Segment Start: Provided data
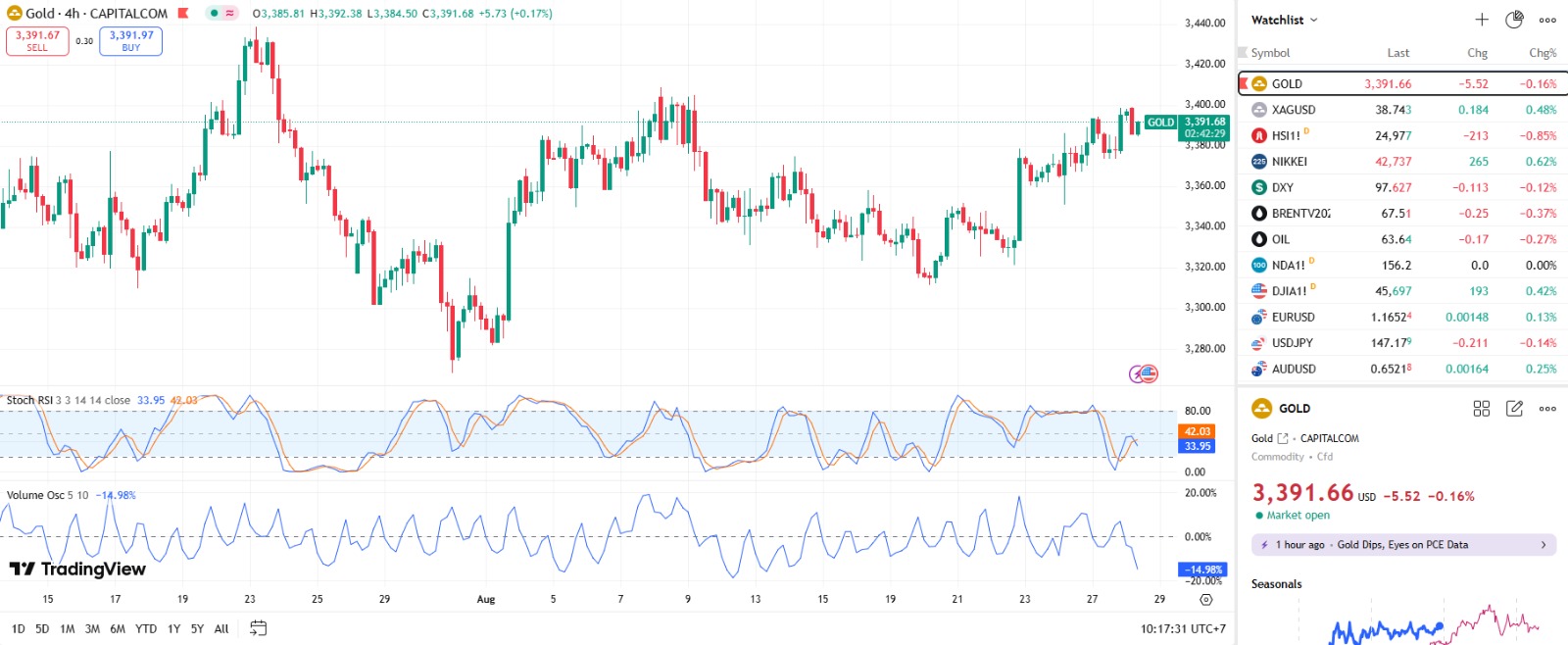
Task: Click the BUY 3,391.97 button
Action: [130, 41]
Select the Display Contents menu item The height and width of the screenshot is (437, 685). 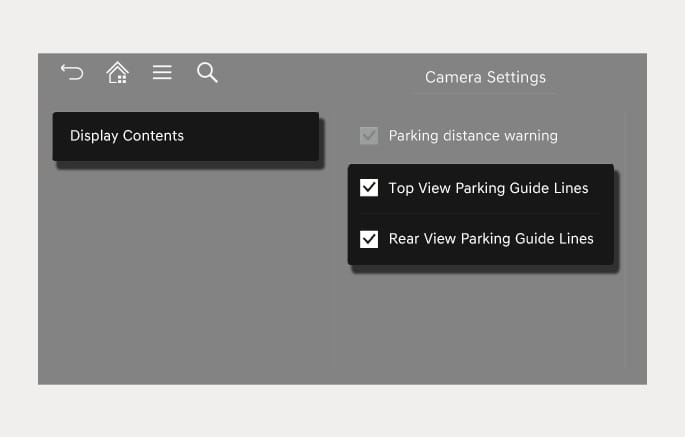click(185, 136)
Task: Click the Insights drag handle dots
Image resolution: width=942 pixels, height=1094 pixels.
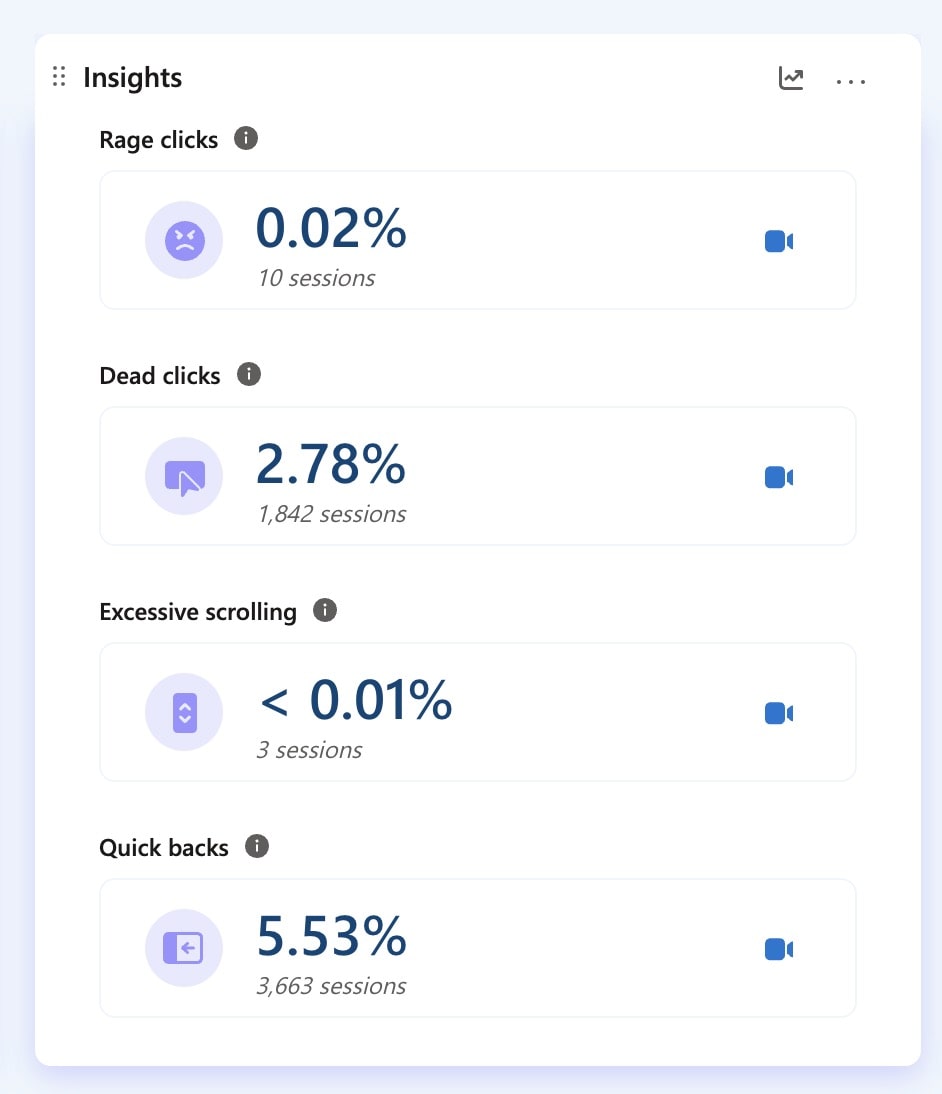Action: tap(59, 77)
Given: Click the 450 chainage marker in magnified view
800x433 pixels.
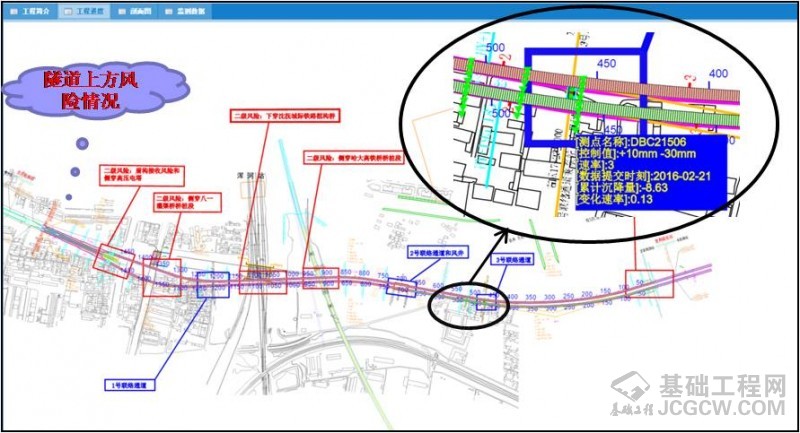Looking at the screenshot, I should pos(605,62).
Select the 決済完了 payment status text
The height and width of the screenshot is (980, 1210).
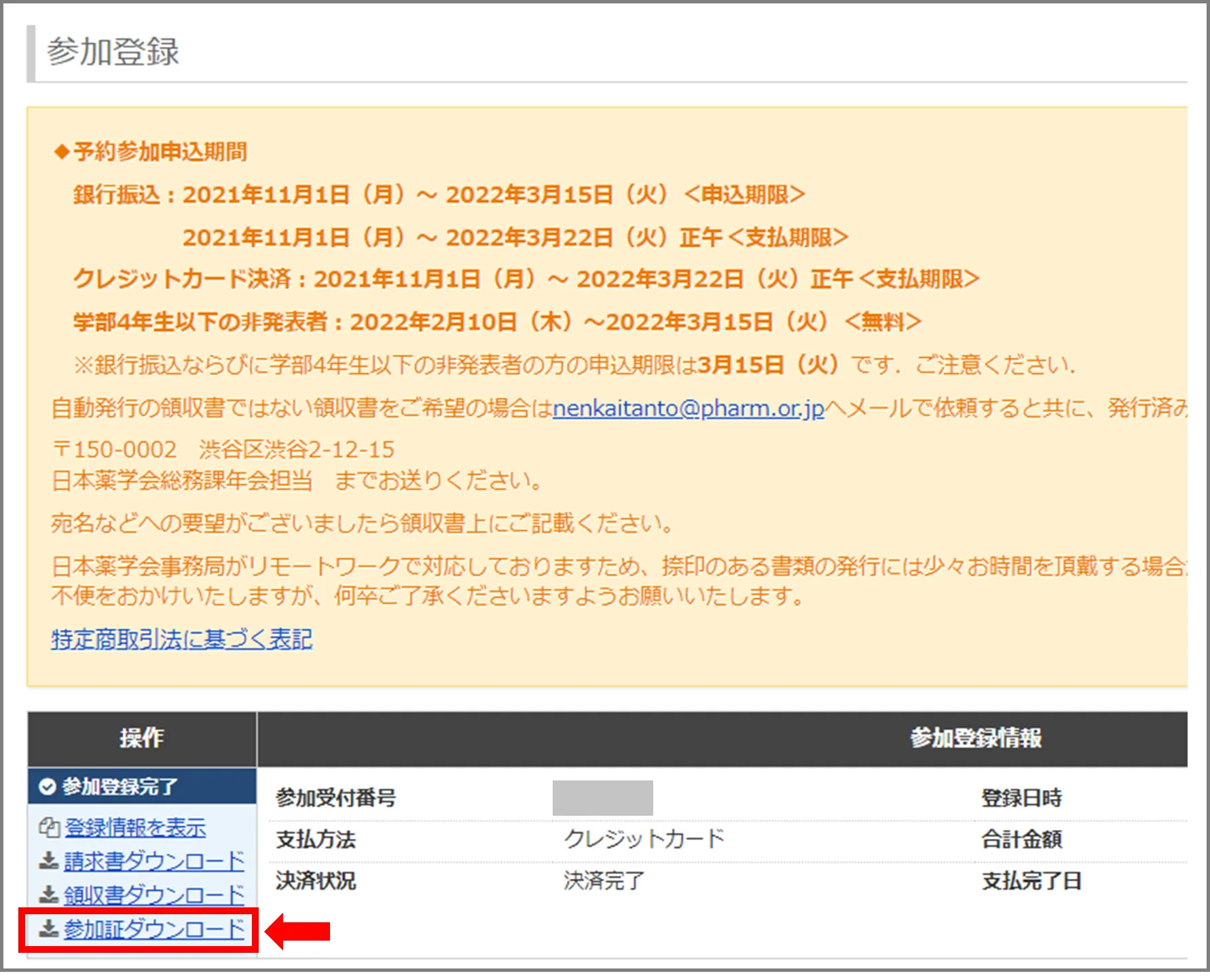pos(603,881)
Segment End: Provided data
Segment Start: Provided data
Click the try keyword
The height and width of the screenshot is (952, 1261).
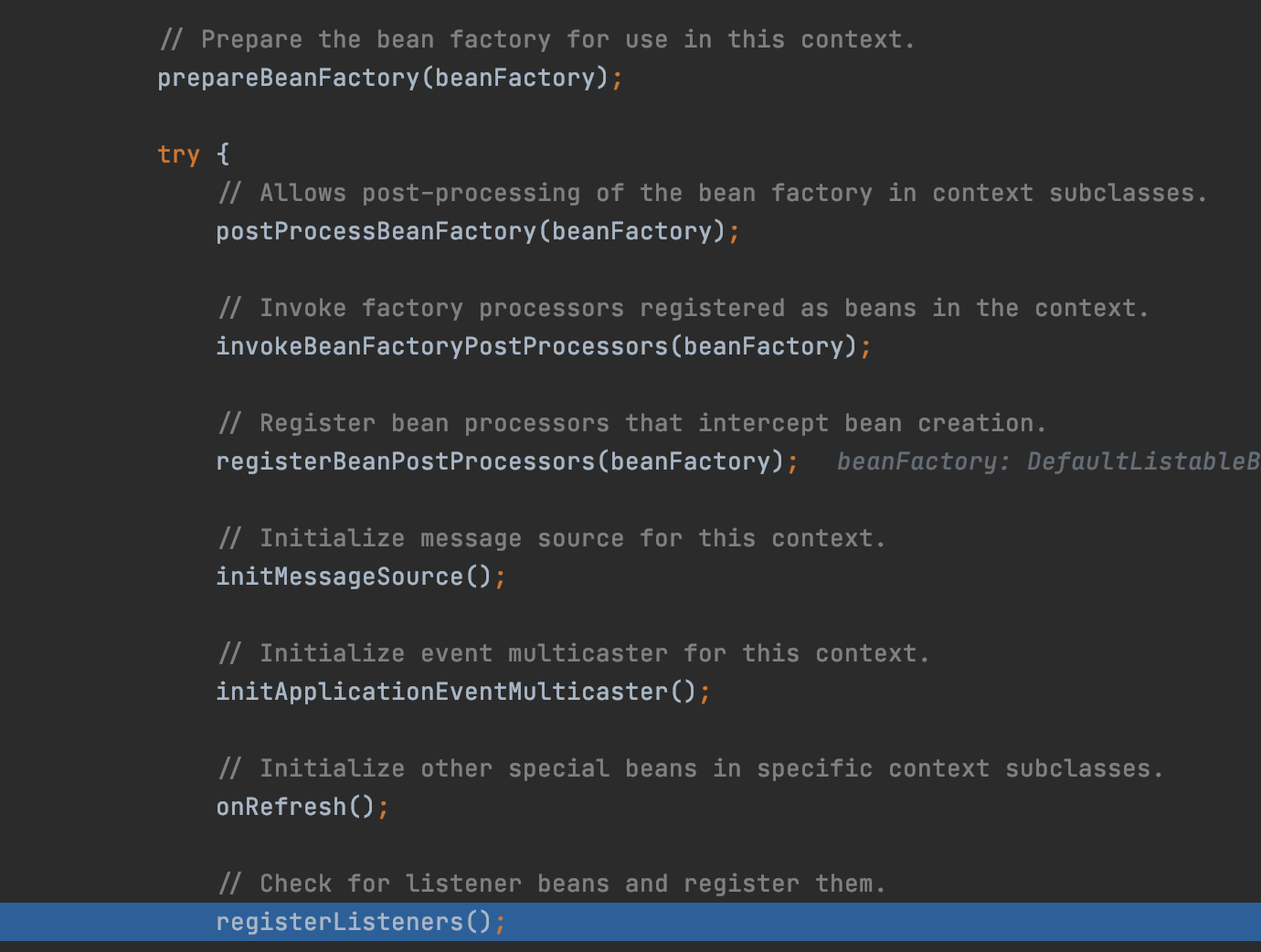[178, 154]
Segment End: Provided data
§ Exercise
Skipping every picture, transcribe exactly the lines above from the one containing "Task: Click the Insights drag handle dots" through the one containing "Select the 決済完了 payment status text", both included.

§ Response to this task
Task: Click the Insights drag handle dots
Image resolution: width=942 pixels, height=1094 pixels.
Action: tap(59, 77)
Given: Click the 450 chainage marker in magnified view
800x433 pixels.
Looking at the screenshot, I should pos(605,62).
Select the 決済完了 payment status text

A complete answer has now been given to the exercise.